| What you should do |
Give back exactly the lines of the material below, starting with the line with "Given: Refresh list with Aktualisieren icon" and going on through the line with "This screenshot has width=1497, height=812.".

| Data for review |
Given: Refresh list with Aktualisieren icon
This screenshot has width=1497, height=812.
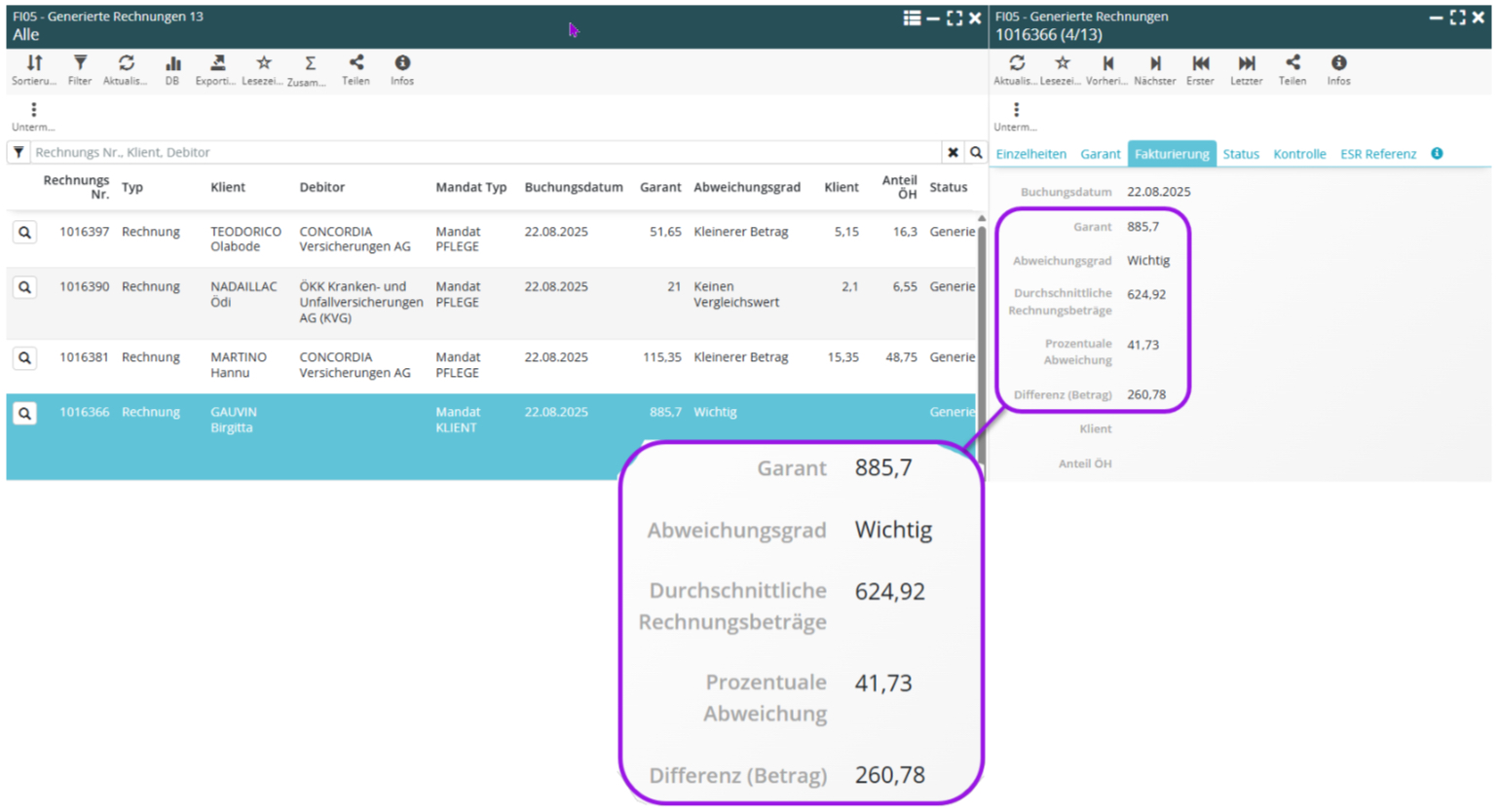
==
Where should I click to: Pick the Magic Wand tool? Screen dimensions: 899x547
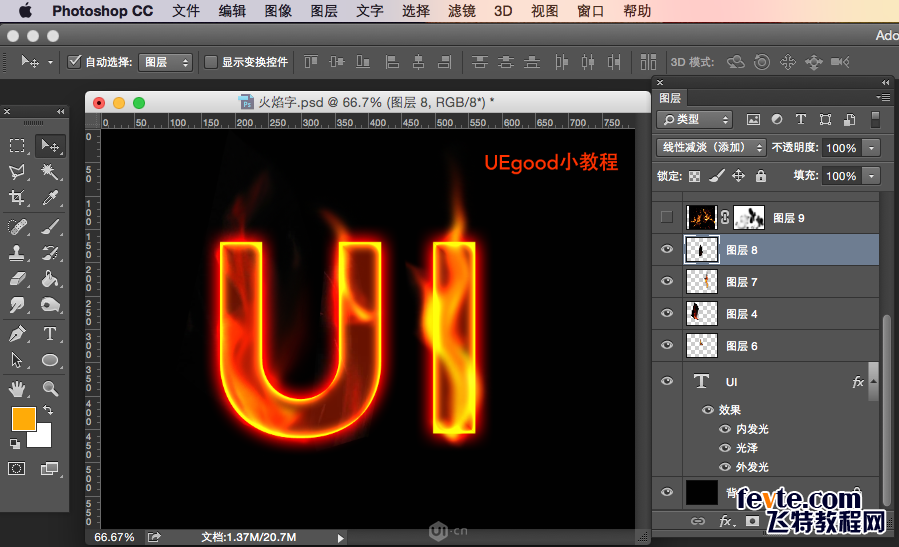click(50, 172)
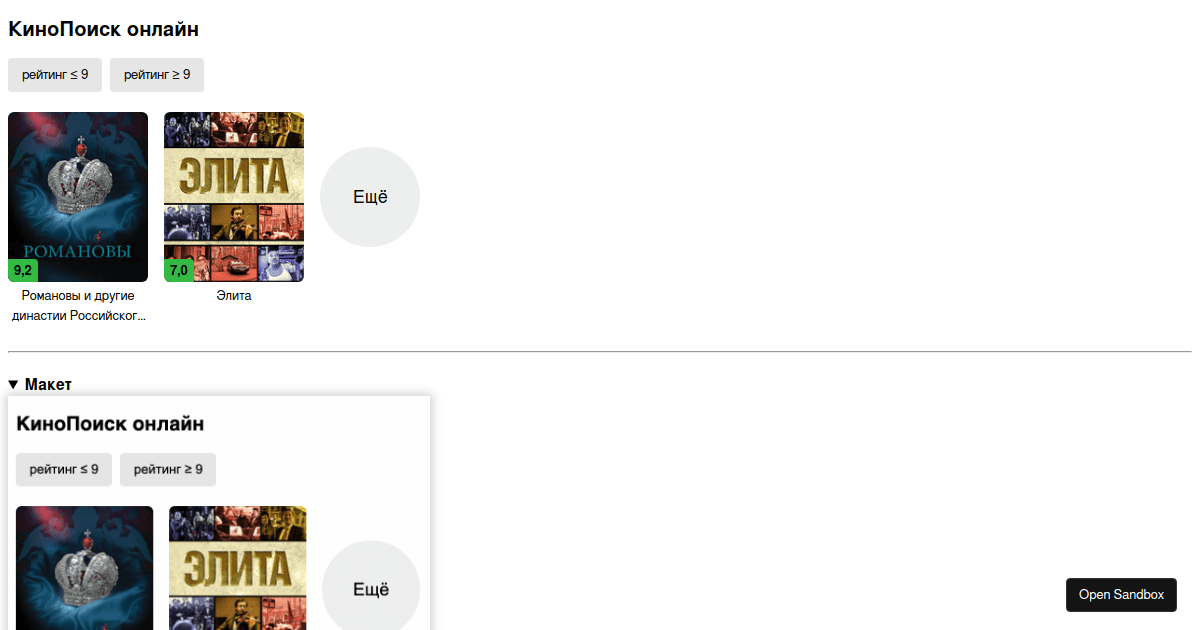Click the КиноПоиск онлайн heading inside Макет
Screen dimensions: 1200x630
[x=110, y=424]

| Solution to this exercise |
Given: Refresh list with Aktualisieren icon
This screenshot has width=1497, height=812.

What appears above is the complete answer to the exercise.